I) The chemical level:
Like all matter, living and nonliving, the human body is a combination of specific
atoms, which are the smallest building blocks. The most common atoms in the
body—oxygen, carbon, hydrogen, and nitrogen—make up approximately 96% of
the total body chemistry. These common atoms and a few others combine to form
the molecules of life, such as proteins, carbohydrates, fats, and nucleic acids
(genetic material, such as DNA). These important atoms and molecules are the
raw ingredients from which all living things arise.
II) The cellular level:
The non-living chemical components must be arranged and packaged in precise
ways to form a cell which is the basic unit of life in an organism.
III) The tissue level:
Cells of similar structure and specialized function combine to form tissues, of
which there are four primary types: muscle, nervous, epithelial, and connective.

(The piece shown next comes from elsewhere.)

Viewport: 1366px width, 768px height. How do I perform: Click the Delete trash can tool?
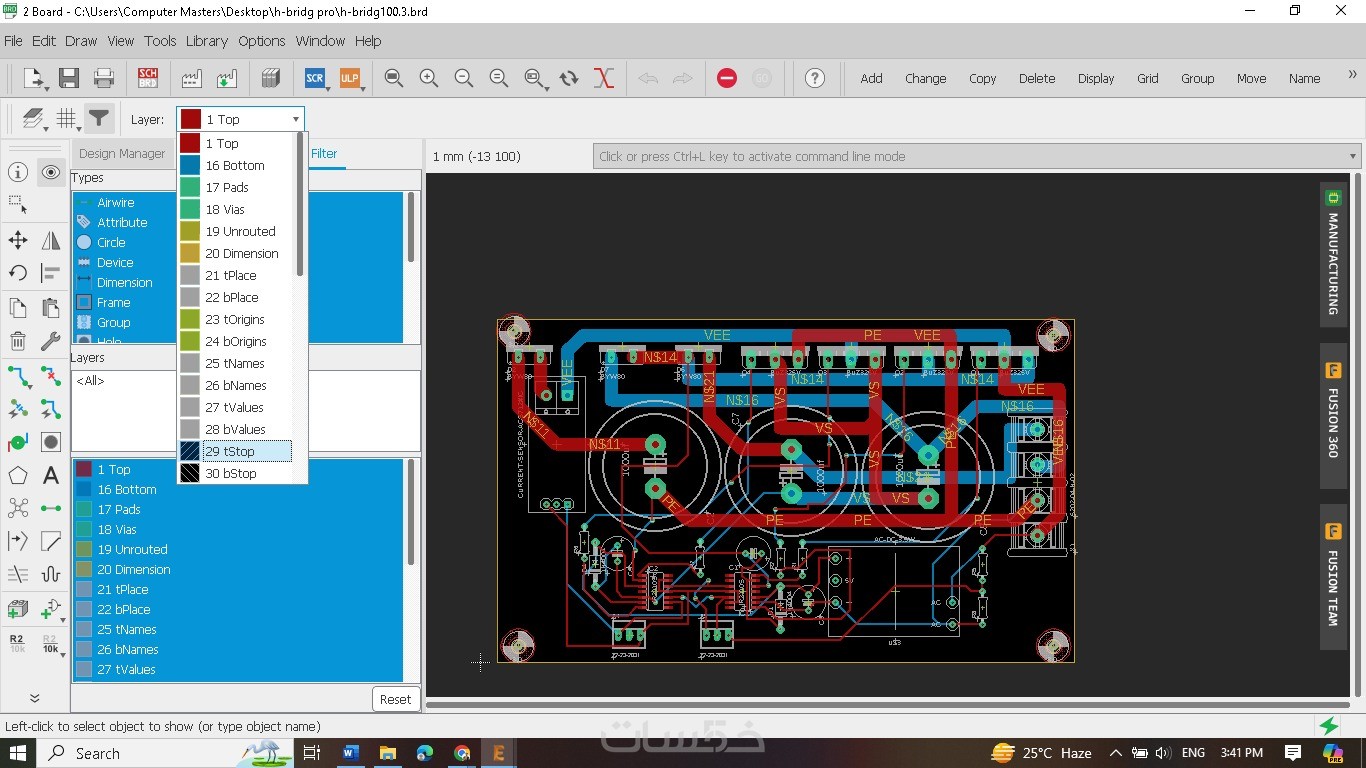pyautogui.click(x=18, y=341)
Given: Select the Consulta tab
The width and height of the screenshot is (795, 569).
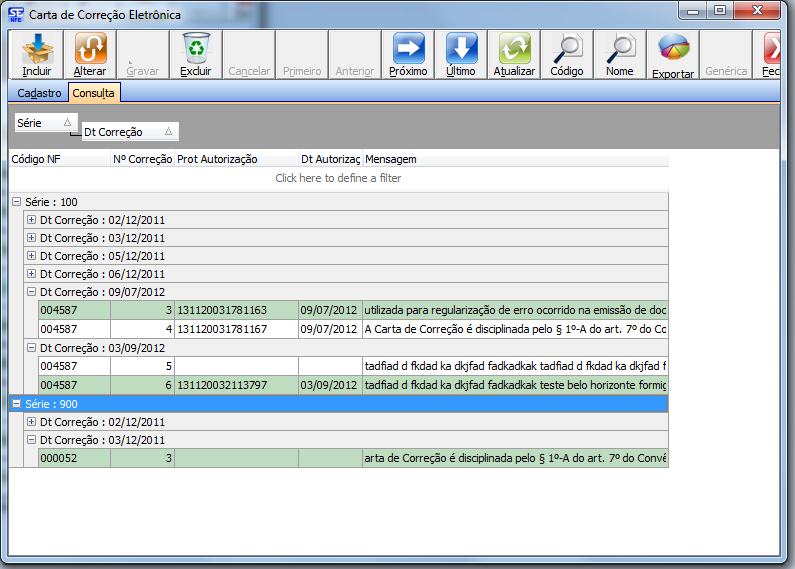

IV) The organ level: An organ is a unit made up of several tissue types.
Organs consist of two or more types of primary tissue organized to perform
particular functions.
V) The body system level: A body system is a collection of related organs.
Groups of organs are further organized into body systems. Each system is a
collection of organs that perform related functions and interact to accomplish a
common activity essential for survival of the whole body. For example, the
digestive system consists of the mouth, pharynx (throat), esophagus, stomach,
small intestine, large intestine, salivary glands, exocrine pancreas, liver, and
gallbladder. These digestive organs cooperate to break food down into small
nutrient molecules that can be absorbed into the blood for distribution to all cells.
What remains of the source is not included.